## What the exercise asks
Convert the lines into a JSON list of strings, one string per line with blank lines omitted, beginning at the line that contains "You are a computer-use" and ending after the line that contains "pyautogui.click(x=101, y=226)".

## Input

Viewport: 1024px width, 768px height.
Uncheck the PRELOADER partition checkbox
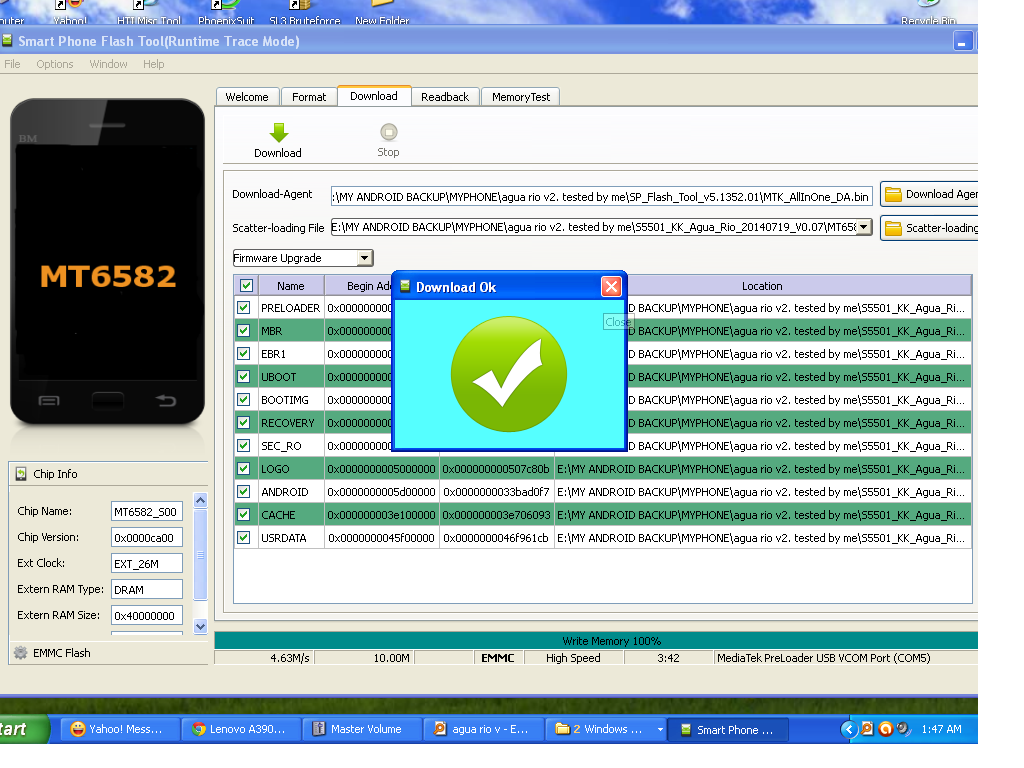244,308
---
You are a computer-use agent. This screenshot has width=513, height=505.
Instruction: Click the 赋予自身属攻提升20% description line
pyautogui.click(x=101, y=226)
--
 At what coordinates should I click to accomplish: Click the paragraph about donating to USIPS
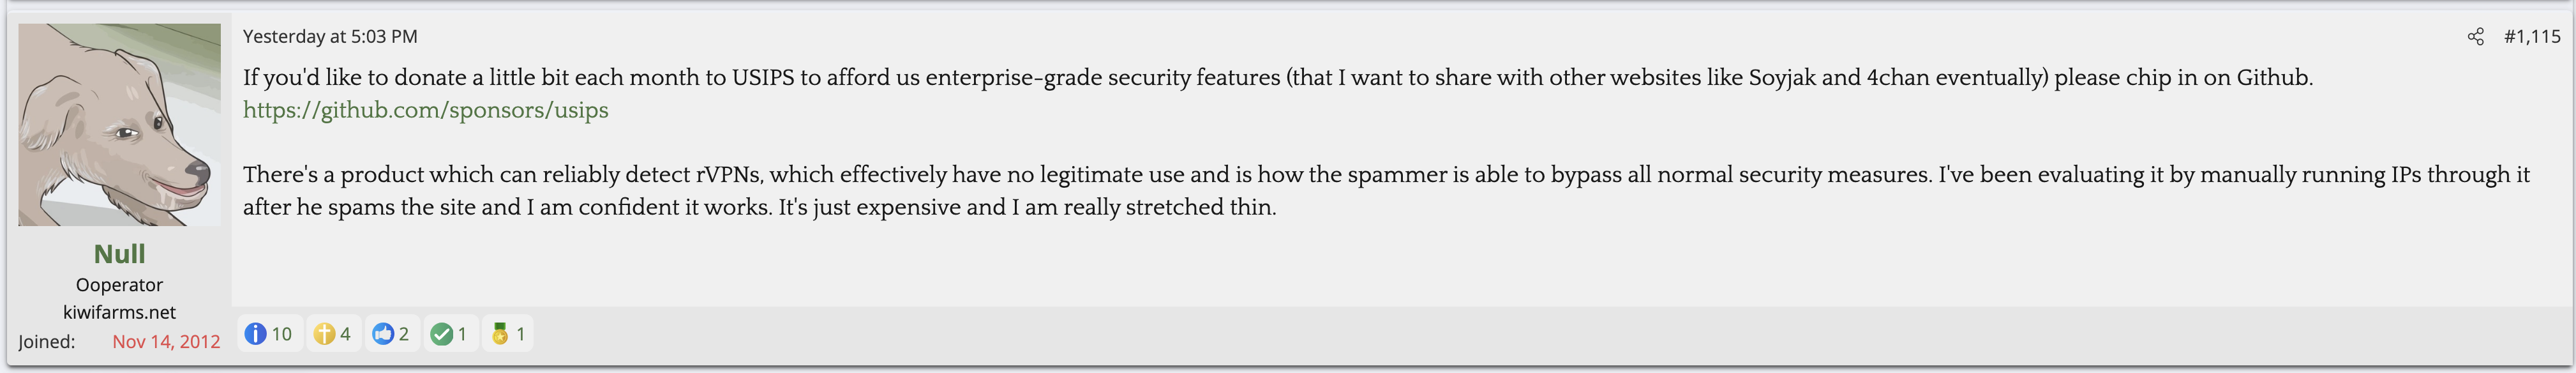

## The answer
[
  "You are a computer-use agent. This screenshot has width=513, height=505.",
  "Instruction: Click the 赋予自身属攻提升20% description line",
  "pyautogui.click(x=101, y=226)"
]